Document:
>> Begin
The global recovery has gained traction, with emerging Asia in particular rebounding strongly
from the global financial crisis. Compared with the last Asian financial crisis, the damage to
the real economy of the region was much more contained this time. This is in large part
attributable to the reforms taken by regional economies over the years to strengthen
economic fundamentals and improve the resilience of their banking and financial systems. In
addition, a number of regional economies have also promptly taken temporary extraordinary
measures to support their economies and cushion the impact on employment. A number of
these supportive measures were targeted at assisting the small and medium-sized enterprise
(SME) sector, which is an important pillar of many economies.
>> End
Information provided:
>> Begin
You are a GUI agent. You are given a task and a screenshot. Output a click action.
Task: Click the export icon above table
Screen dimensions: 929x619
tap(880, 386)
>> End
Work to be completed: Summarize the passage above about emerging Asia's recovery from the global financial crisis in two sentences.

Solution below: Emerging Asia has rebounded strongly from the global financial crisis, and the damage to its real economy was much more contained than in the last Asian financial crisis, largely because of reforms that strengthened economic fundamentals and made banking and financial systems more resilient. Several economies in the region also promptly took temporary extraordinary measures to support their economies and cushion the impact on employment, and a number of these targeted small and medium-sized enterprises, an important pillar of many economies.